====== Source material ======
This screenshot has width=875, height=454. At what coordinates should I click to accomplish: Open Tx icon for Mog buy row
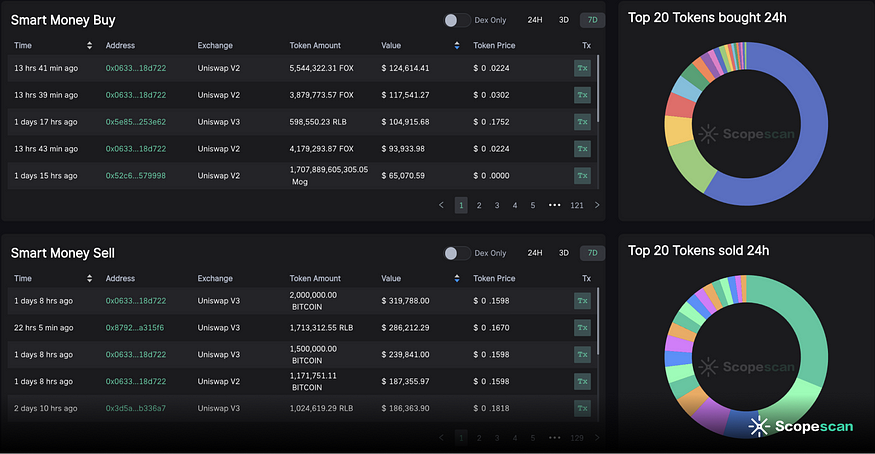(582, 175)
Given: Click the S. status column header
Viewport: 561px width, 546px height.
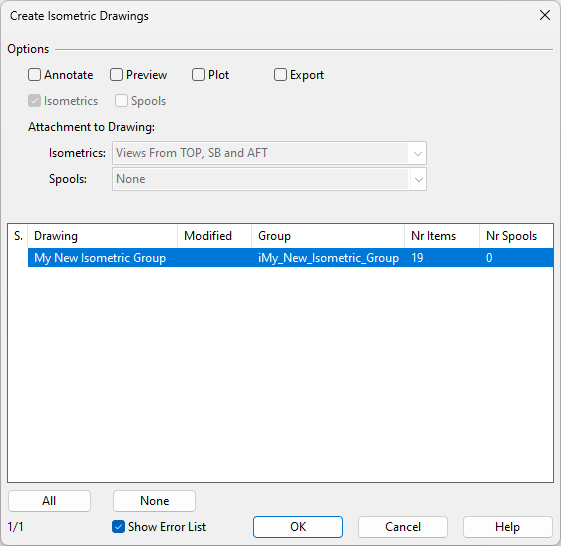Looking at the screenshot, I should 18,236.
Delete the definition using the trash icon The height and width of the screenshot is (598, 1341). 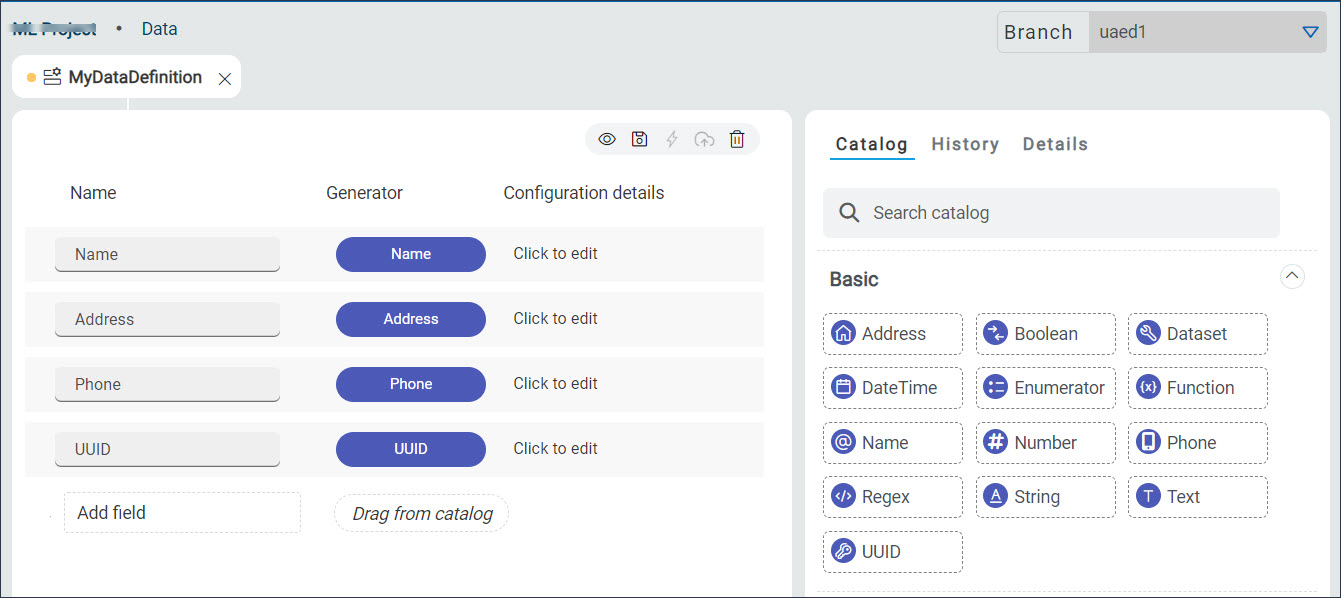pyautogui.click(x=737, y=139)
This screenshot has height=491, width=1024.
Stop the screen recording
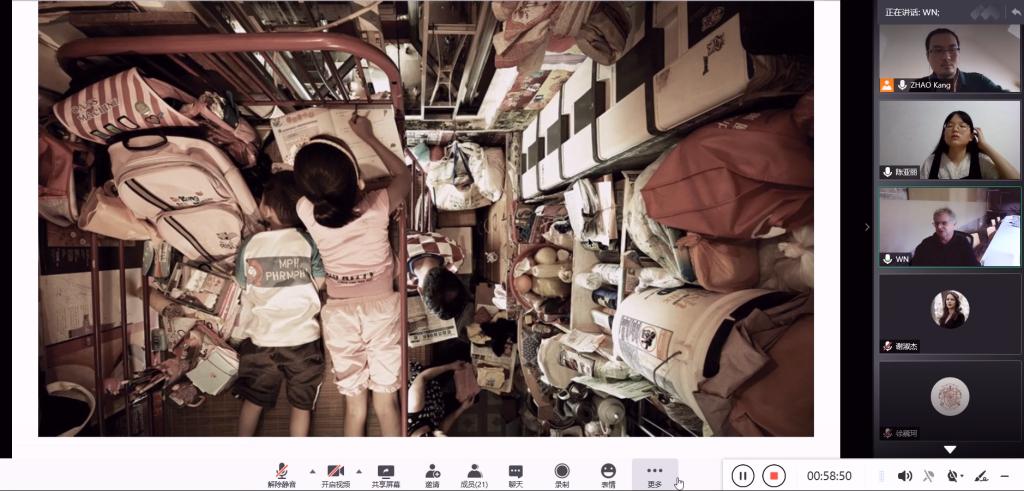click(773, 476)
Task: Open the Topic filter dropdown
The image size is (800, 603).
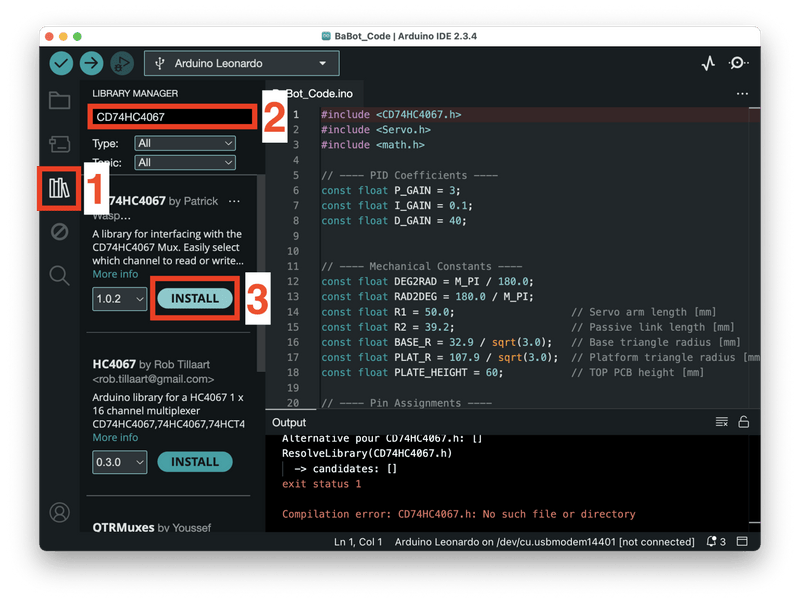Action: pos(185,162)
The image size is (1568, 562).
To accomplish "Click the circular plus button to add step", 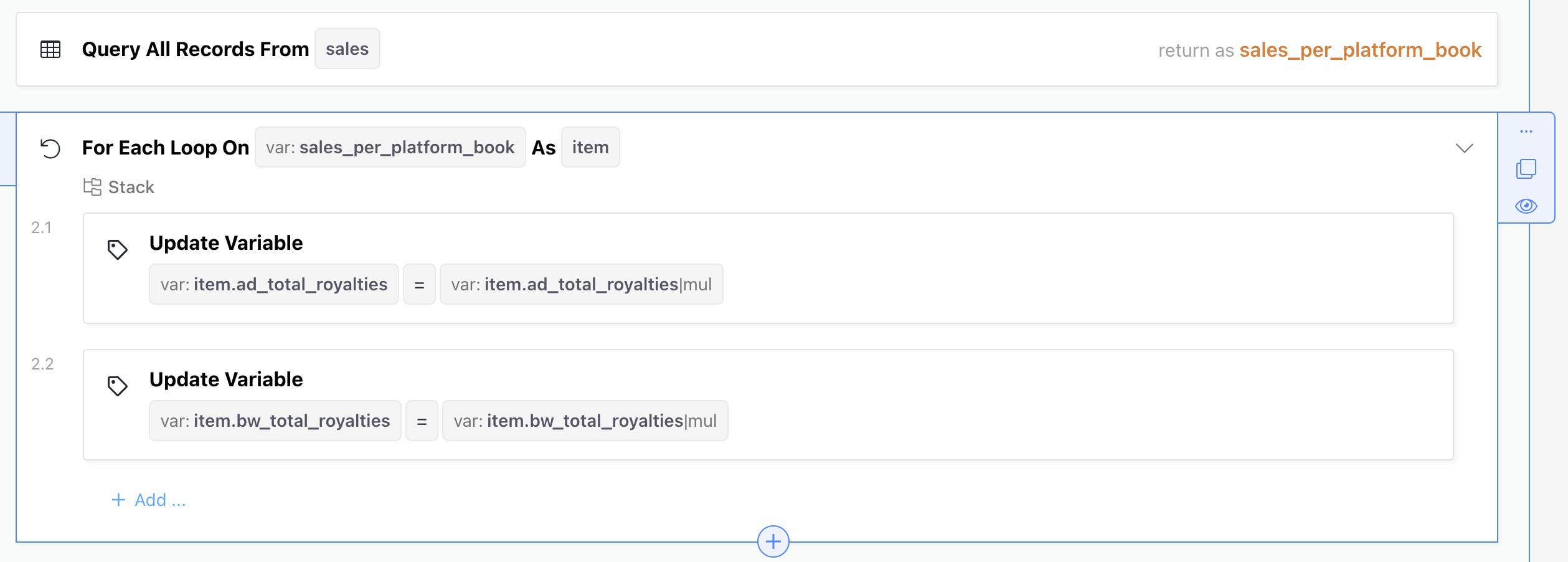I will [x=773, y=541].
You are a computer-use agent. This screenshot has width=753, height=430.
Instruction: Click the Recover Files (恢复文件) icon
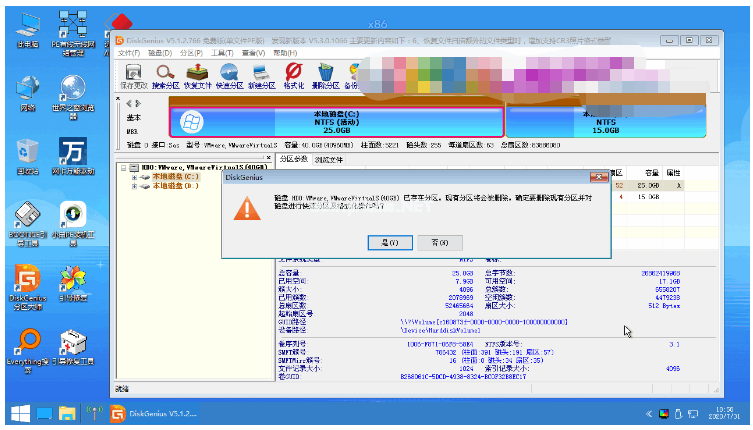(x=197, y=75)
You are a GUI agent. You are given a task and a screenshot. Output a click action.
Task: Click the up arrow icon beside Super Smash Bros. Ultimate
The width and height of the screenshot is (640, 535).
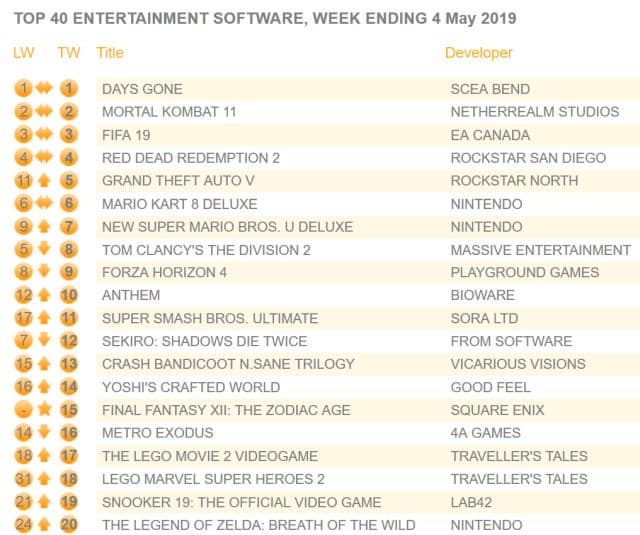46,318
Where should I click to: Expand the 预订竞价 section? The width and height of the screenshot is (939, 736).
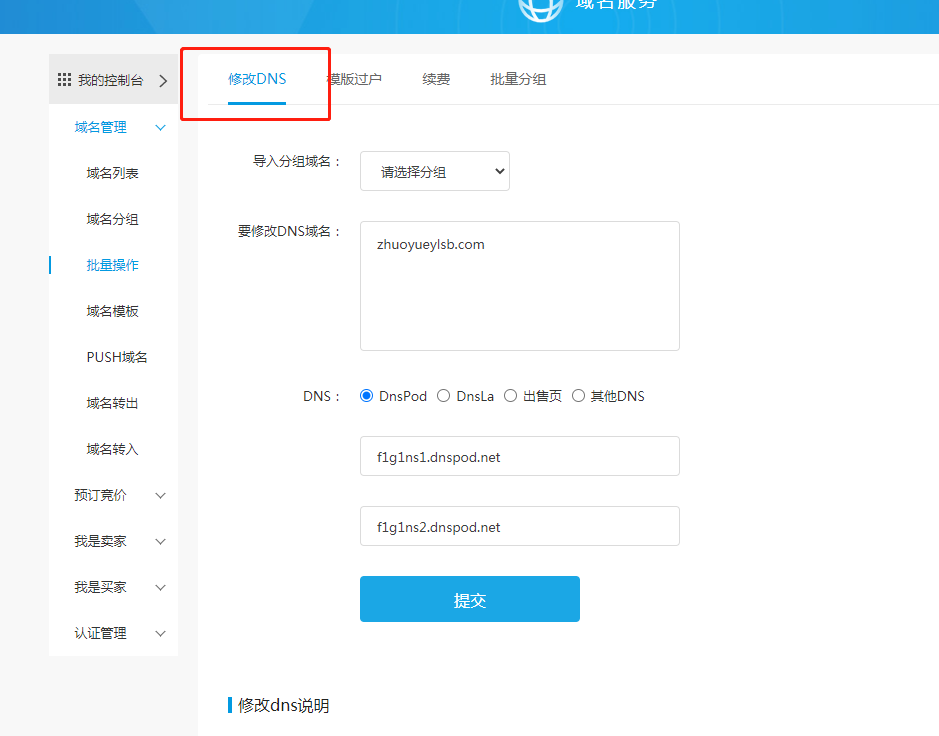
======
Only exact repeats of the lines from the one containing "You are a computer-use" through the end of the listing above are wanted here; pictures are not.

Result below
You are a computer-use agent. This screenshot has width=753, height=430.
Instruction: Click the Recover Files (恢复文件) icon
(x=197, y=75)
You are a GUI agent. You are given a task and a screenshot. Output a click action.
Task: Click the up arrow icon beside Super Smash Bros. Ultimate
The width and height of the screenshot is (640, 535).
46,318
Where should I click to: Expand the 预订竞价 section? The width and height of the screenshot is (939, 736).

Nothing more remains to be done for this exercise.